Wie verwirtschafteter Boden wieder fruchtbar gemacht werden kann, zeigte Ana Digón, Koordinatorin der Vereinigung für regenerative Landwirtschaft in Spanien und Portugal. Viele Gebiete auf der iberischen Halbinsel seien von Wüstenbildung bedroht. Essentiell, um dem entgegenzuwirken, seien die richtig geplante Weidehaltungstechnik und intelligentes Wassermanagement nach dem ‚Keyline Design‘ (Schlüssellinienkultur).

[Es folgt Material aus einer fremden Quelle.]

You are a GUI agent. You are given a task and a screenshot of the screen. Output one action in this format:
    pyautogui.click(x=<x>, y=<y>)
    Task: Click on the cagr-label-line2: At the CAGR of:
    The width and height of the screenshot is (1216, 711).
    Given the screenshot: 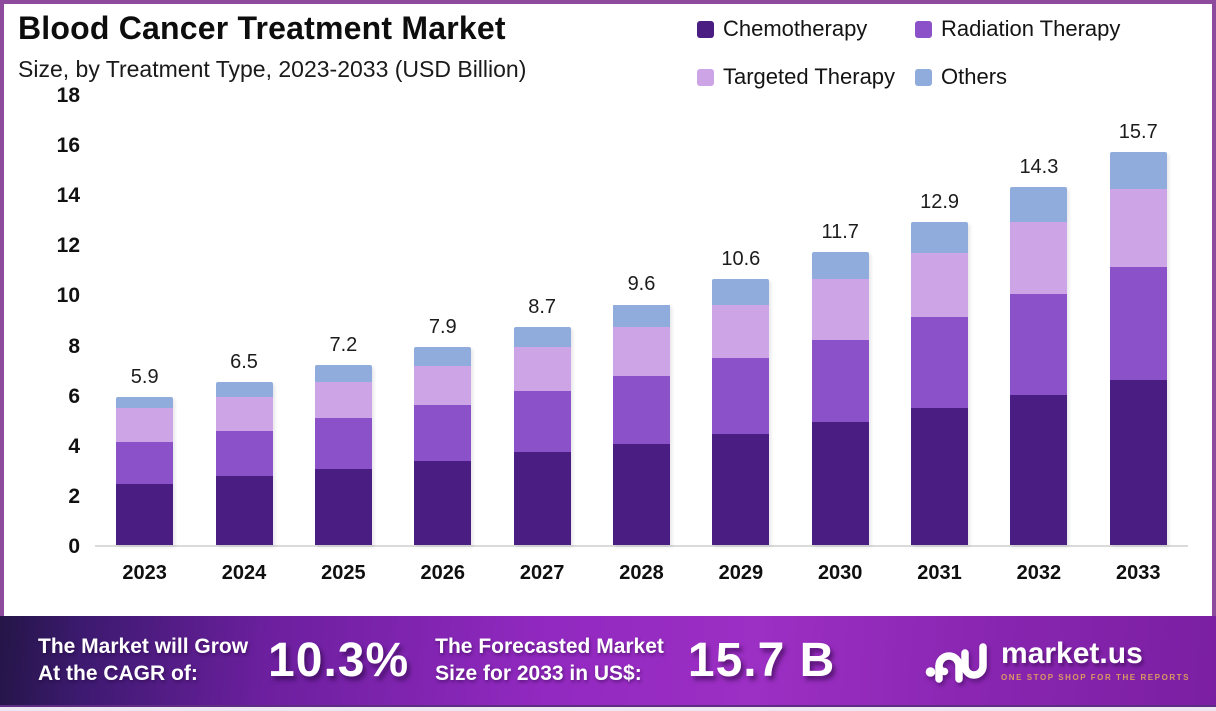 What is the action you would take?
    pyautogui.click(x=118, y=673)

„Warum verbessern wir nicht den Boden?“, fragte Janet Maro, angesichts von steigenden Düngerpreisen und Diskussionen über subventionierte Dünger für afrikanische Länder. Das Konzept von mehr und mehr Dünger funktioniere nicht. Stattdessen brauche es mehr Kompost und mehr Leguminosen für eine wirklich nachhaltige Entwicklung. „Kom- postieren ist Regeneration“, stimmte Vandana Shiva zu. „Machen wir uns die SDGs zu eigen und verwandeln sie in guten lebendigen Boden!“
Entwicklung statt Wachstum
Einen kritischen Blick auf die SDGs bot Christine von Weizsäcker, Biologin und Präsidentin des europäischen Netzwerks Ecoropa. Sie seien ein unfertiges Unterfangen und ein Kompromiss. Durch ihren Ursprung in vielen verschiedenen Sektoren und ihre Verteilung auf verschiedene Ministerien gebe es Widersprüche zwischen den einzelnen Zielen, die nicht miteinander abgestimmt wurden. „Die Har-monisierung bleibt unsere Aufgabe“, schlussfolgerte sie.

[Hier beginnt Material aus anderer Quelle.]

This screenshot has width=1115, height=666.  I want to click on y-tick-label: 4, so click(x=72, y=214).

„Wir müssen die Verbindung zwischen den verschiedenen Problemen sehen und brauchen einen transdisziplinären Ansatz“, meinte auch Ove D. Jakobsen, Professor für Ökologische Ökonomie an der Universität Nordland in Norwegen. Nachhaltiges Wirtschaftswachstum habe keine konkrete Definition in den SDGs. Sie lieferten zwar eine gute Beschreibung der zu lösenden Probleme, aber keine Anleitung dafür, wie wir zur Lösung kommen.
Sein Vorschlag ist, das Wachstumsziel mit dem Ziel einer guten Gesellschaft zu ersetzen. Statt Wachstum gebe es dann Entwicklung, statt Wettbewerb Zusammenarbeit und anstelle von beobachtenden Konsumenten teilnehmende Bürger, die sich verantwortlich gegenüber Gesellschaft und Natur verhalten. „Wir brauchen einen viel tieferen Systemwandel, als wir ihn bisher angestoßen haben“, so Jakobsen.
Ein Beispiel für kooperatives Netzwerken mitsamt dem Ausbau von lokalen Lebensmittelmärkten sind die Bio-Bezirke, die von Salvatore Basile und Jostein Hertwig vorgestellt wurden. Nach Vorbild des ersten und größten europäischen Bio-Bezirks Cilento (Italien) gibt es mittlerweile 66 Bio-Bezirke in Europa – weltweit sind es 1.300 auf fünf Kontinenten. Als Kompetenzzentren sollen sie wichtige Vorbilder für andere Regionen werden, gemeinsamer Rahmen ist der Bottom-up-Ansatz und die Beteiligung der gesamten Gemeinschaft.
„Wir haben Impulse aus ganz verschiedenen lokalen Kontexten erlebt: starke Frauen mit der Vielfalt ihrer persönlichen Hintergründe, bäuerliche Erfolgsmodelle aus der ganzen Welt, die Möglichkeiten von Nichtregierungsorganisationen und – auf Regierungsebene – den politischen Einsatz des Königs Osagyefuo aus Ghana“, fasste Organisator Frederik Schulze-Hamann den Mehrwert des V. World Organic Forums zusammen. Abschließend dankte er dem Verbundpartner IFOAM - Organics International, der auf dem Forum sein 50-jähriges Jubiläum gefeiert und den Kongress auch konzeptuell unterstützt hat.